__What is needed__: Copy the entries below verbatim, omitting any pictures they contain.

__Collected data__:
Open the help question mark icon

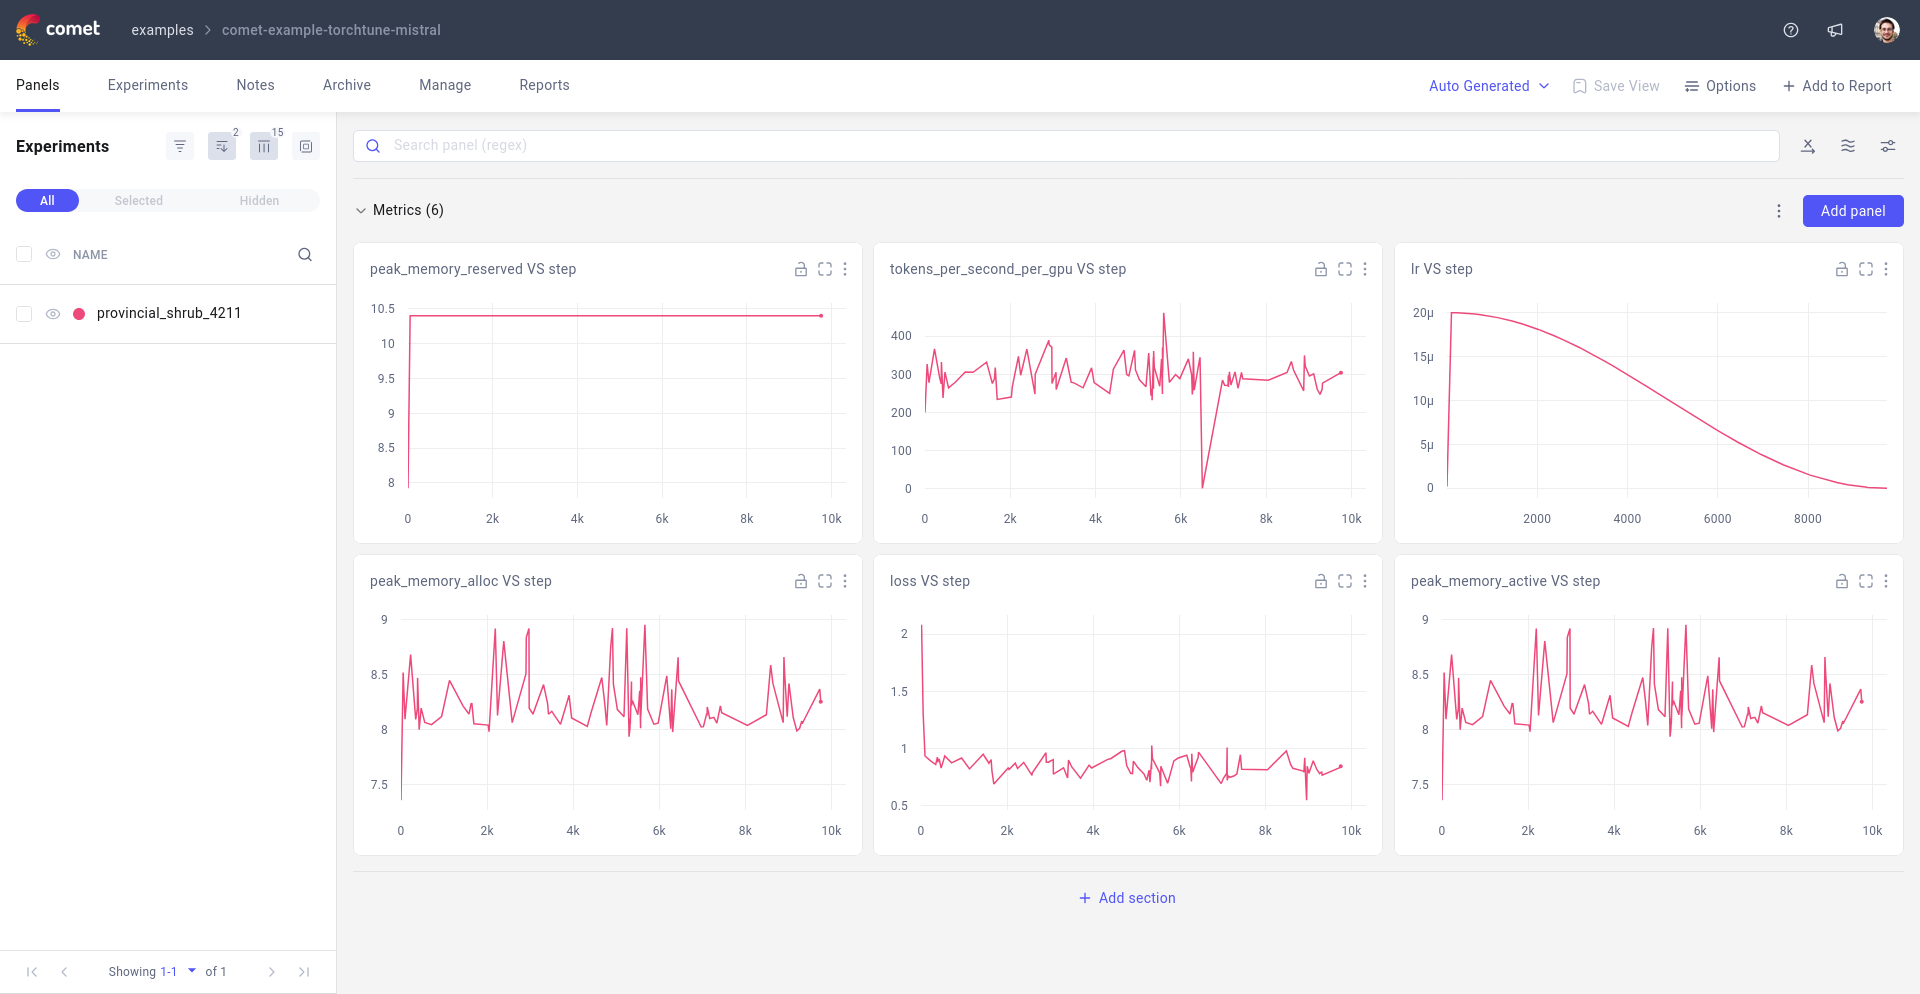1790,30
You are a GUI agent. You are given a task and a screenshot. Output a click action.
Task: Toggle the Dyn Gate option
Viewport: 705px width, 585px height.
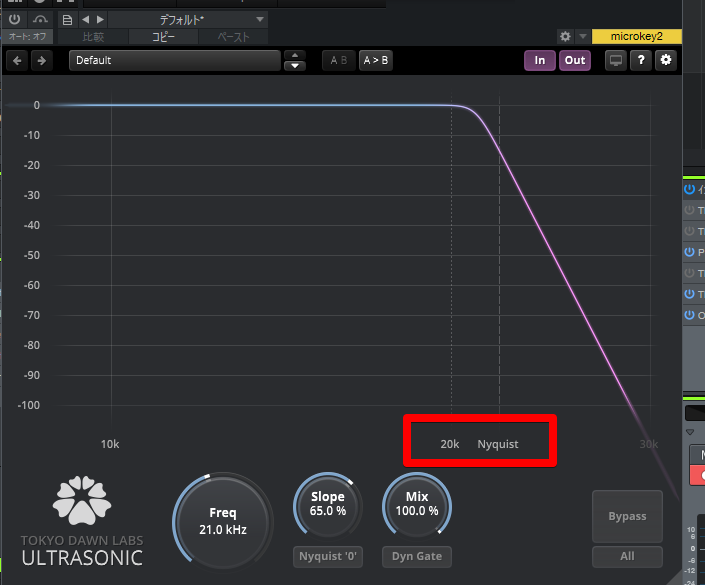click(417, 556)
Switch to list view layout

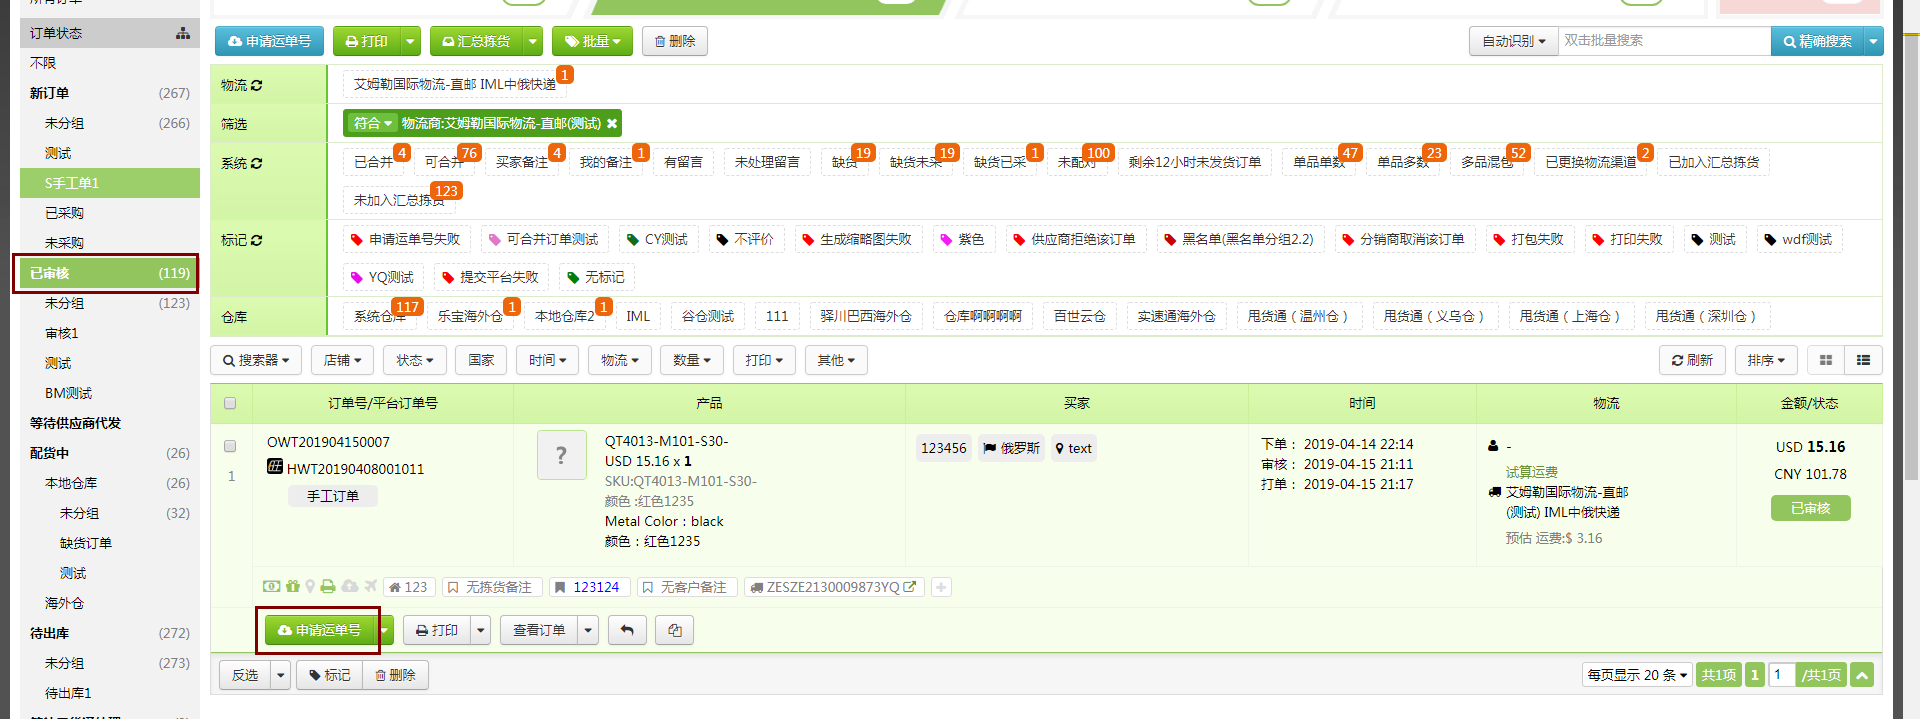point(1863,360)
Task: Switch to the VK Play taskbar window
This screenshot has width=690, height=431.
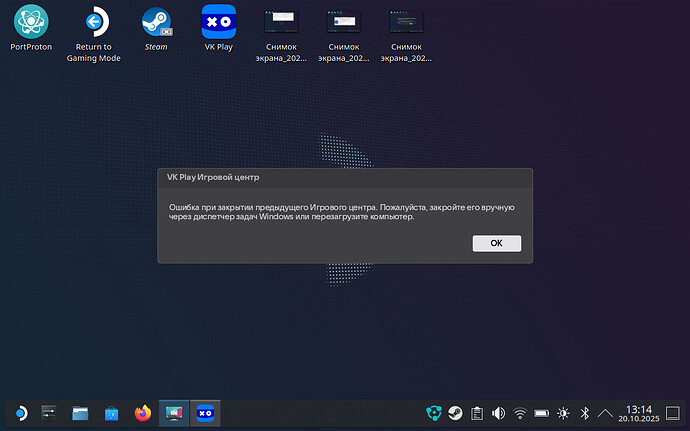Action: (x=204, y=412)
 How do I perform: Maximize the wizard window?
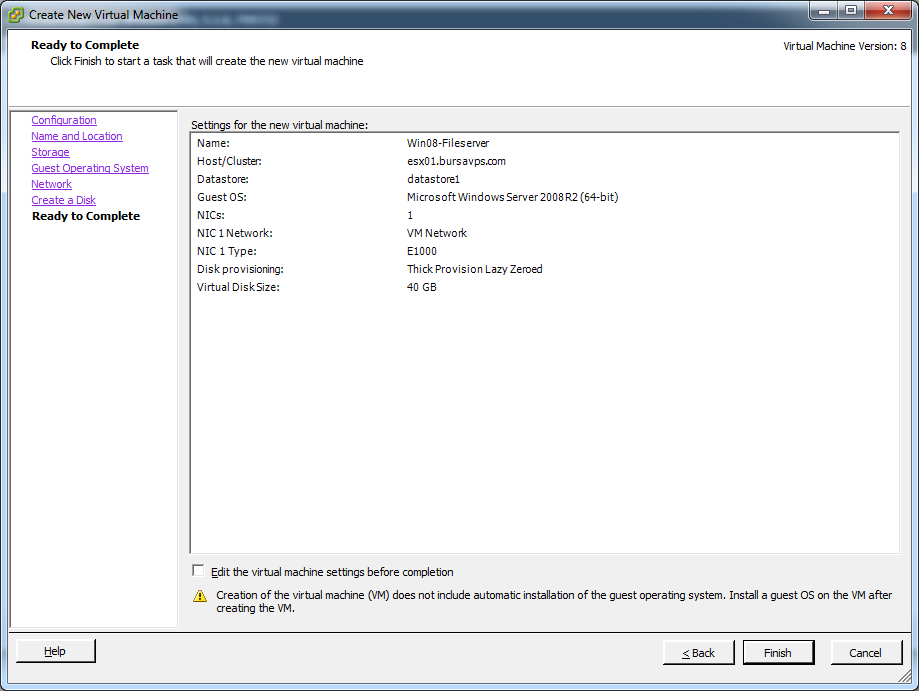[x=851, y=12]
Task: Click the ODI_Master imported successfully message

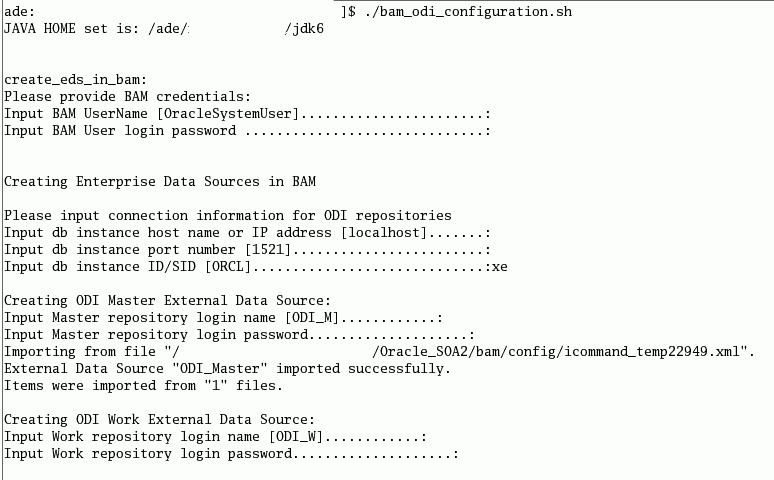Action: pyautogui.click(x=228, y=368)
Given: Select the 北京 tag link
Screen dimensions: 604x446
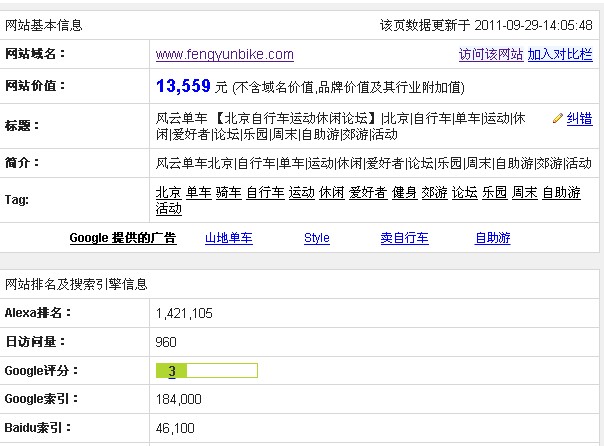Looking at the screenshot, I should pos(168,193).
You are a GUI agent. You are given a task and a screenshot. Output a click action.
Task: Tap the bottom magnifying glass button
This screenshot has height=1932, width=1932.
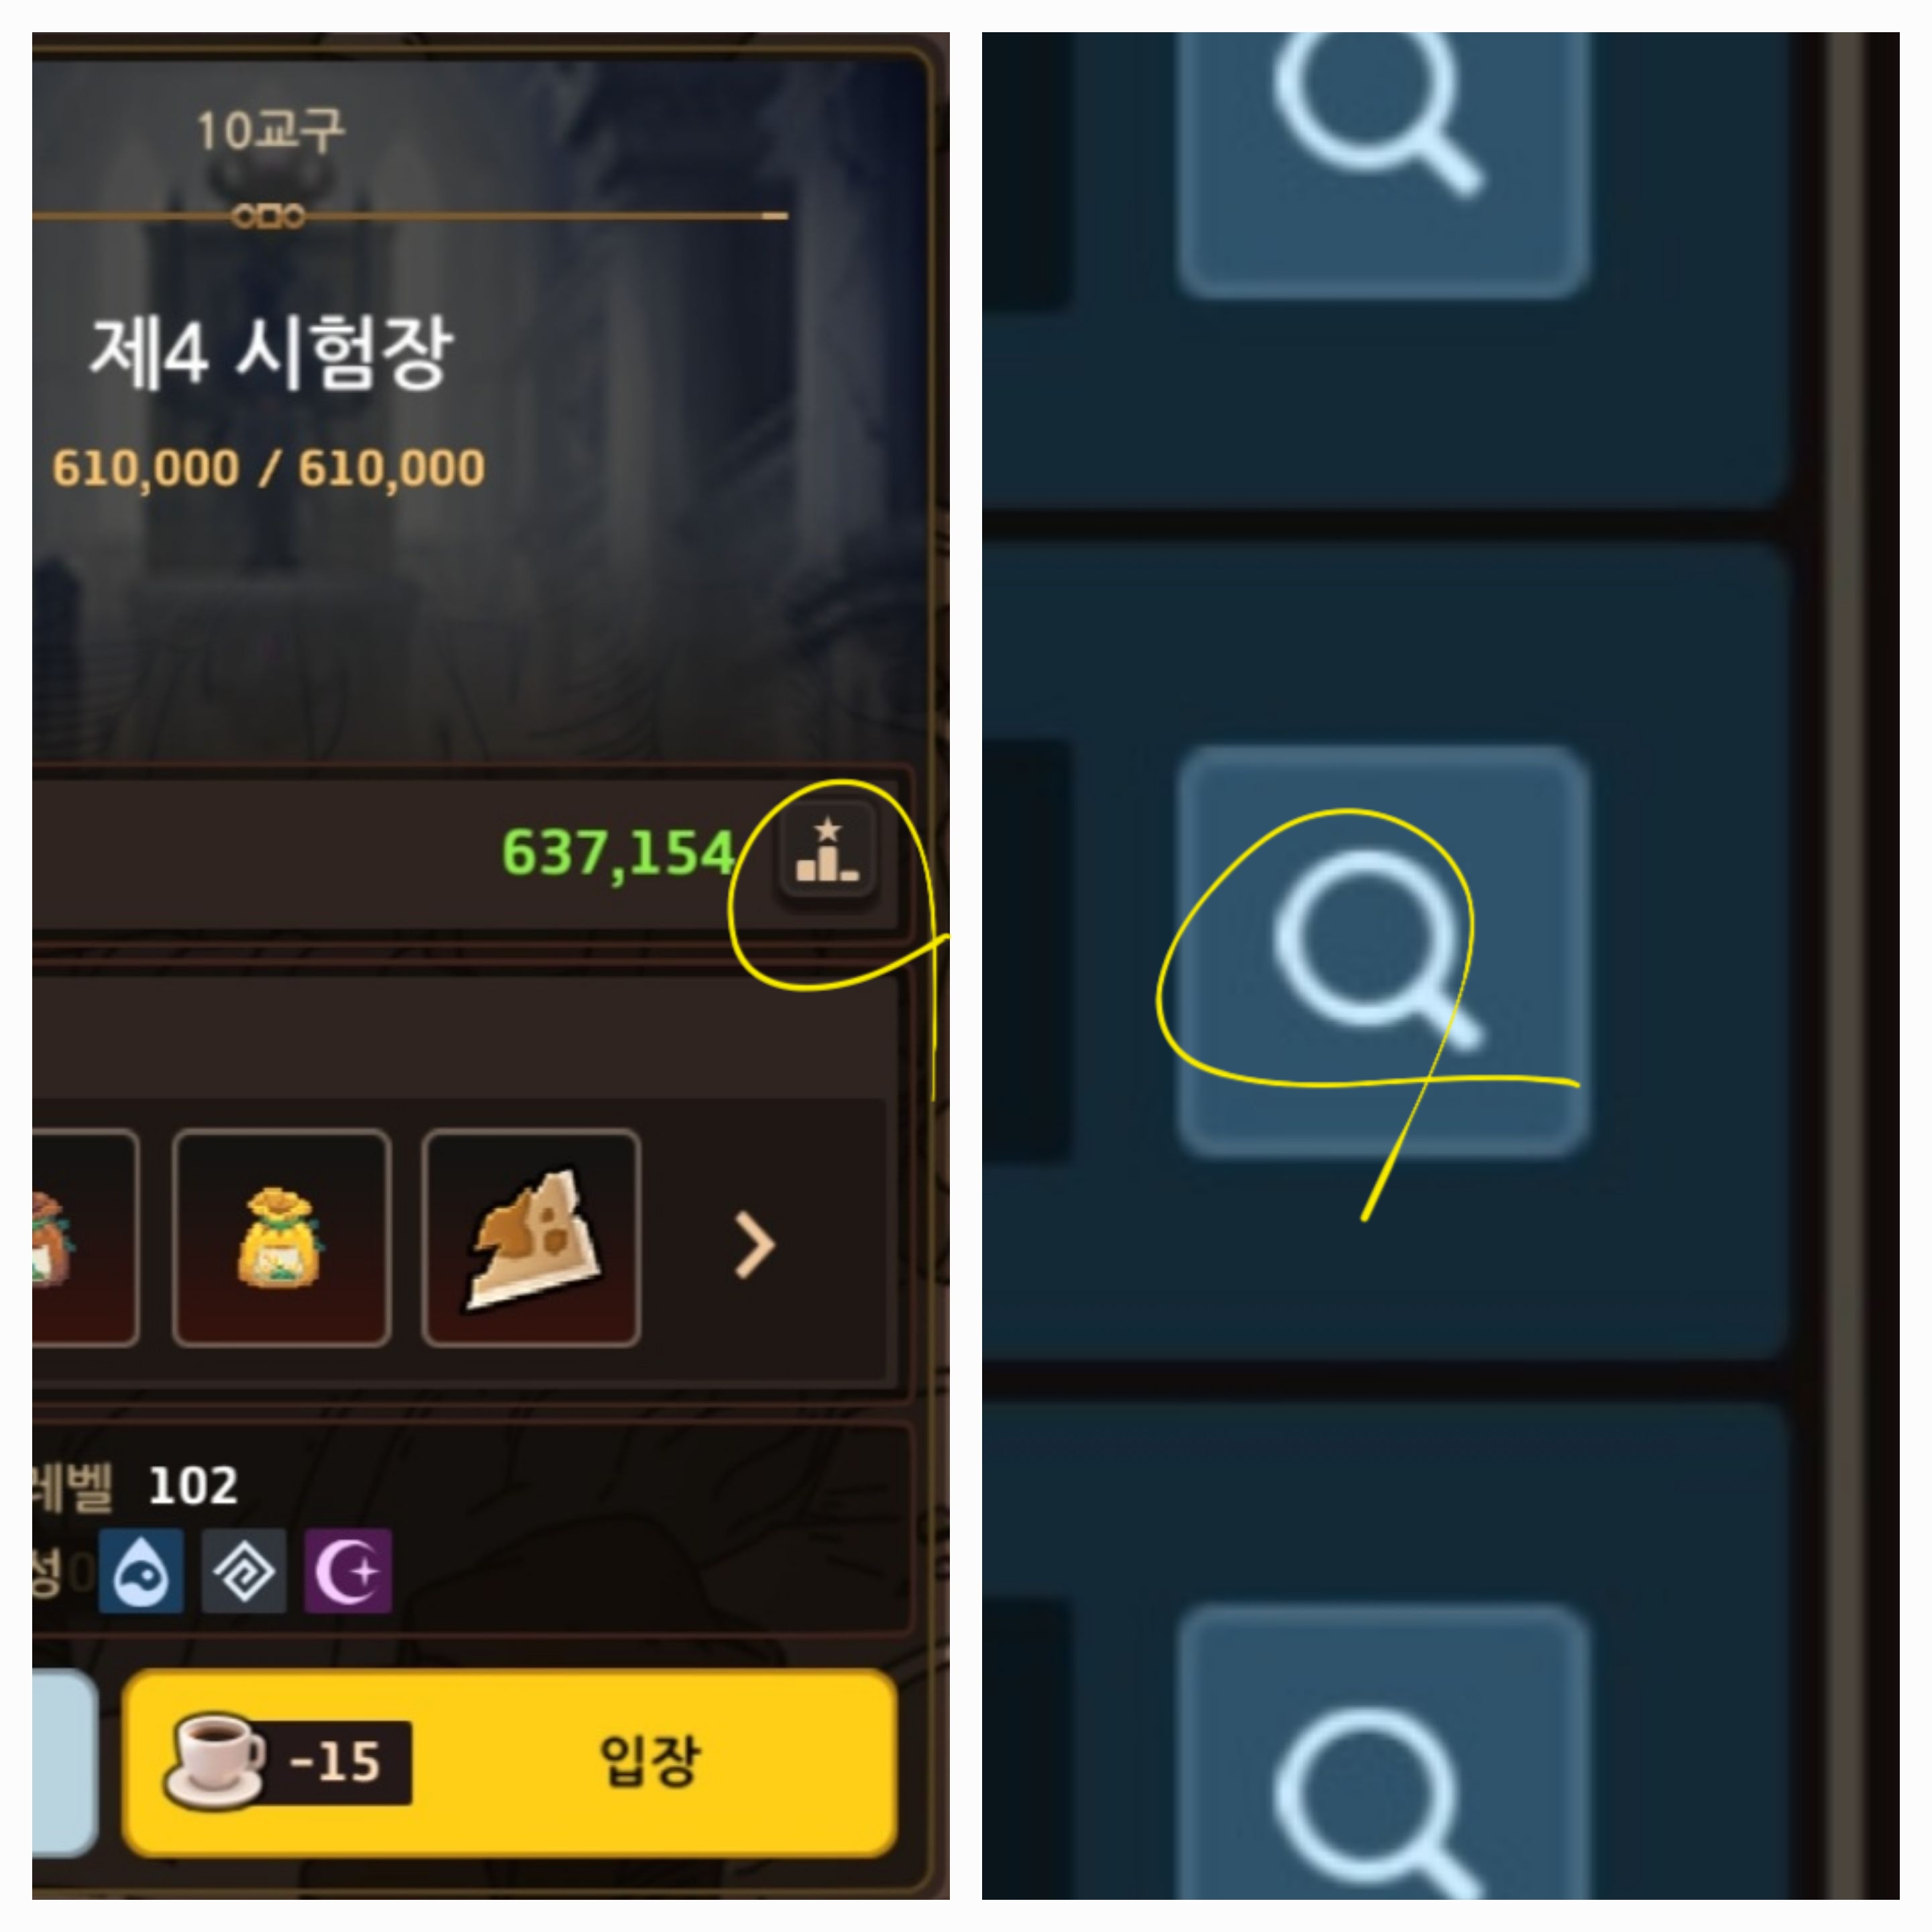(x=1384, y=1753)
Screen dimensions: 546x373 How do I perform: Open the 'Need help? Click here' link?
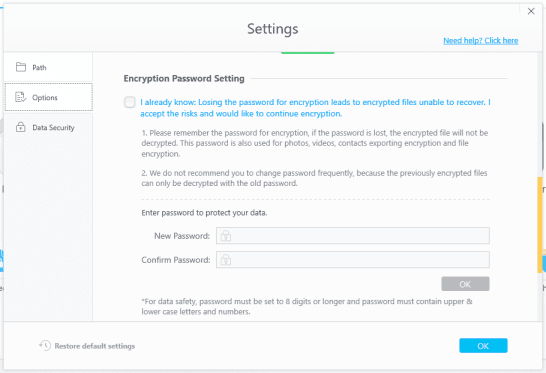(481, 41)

__Answer to the problem__:
Open the help question mark icon

1790,30
You are a GUI agent. You are given a task and a screenshot. Output a click action.
Task: Toggle the Dyn Gate option
Viewport: 705px width, 585px height.
click(417, 556)
Switch to list view layout

point(1863,360)
Task: Switch to the VK Play taskbar window
This screenshot has width=690, height=431.
Action: (x=204, y=412)
 How do I perform: Maximize the wizard window?
[x=851, y=12]
Task: Click the ODI_Master imported successfully message

Action: pyautogui.click(x=228, y=368)
Given: Select the 北京 tag link
Screen dimensions: 604x446
Looking at the screenshot, I should pos(168,193).
You are a GUI agent. You are given a task and a screenshot. Output a click action.
Task: Tap the bottom magnifying glass button
This screenshot has height=1932, width=1932.
(x=1384, y=1753)
Screen dimensions: 546x373 How do I perform: Open the 'Need help? Click here' link?
(481, 41)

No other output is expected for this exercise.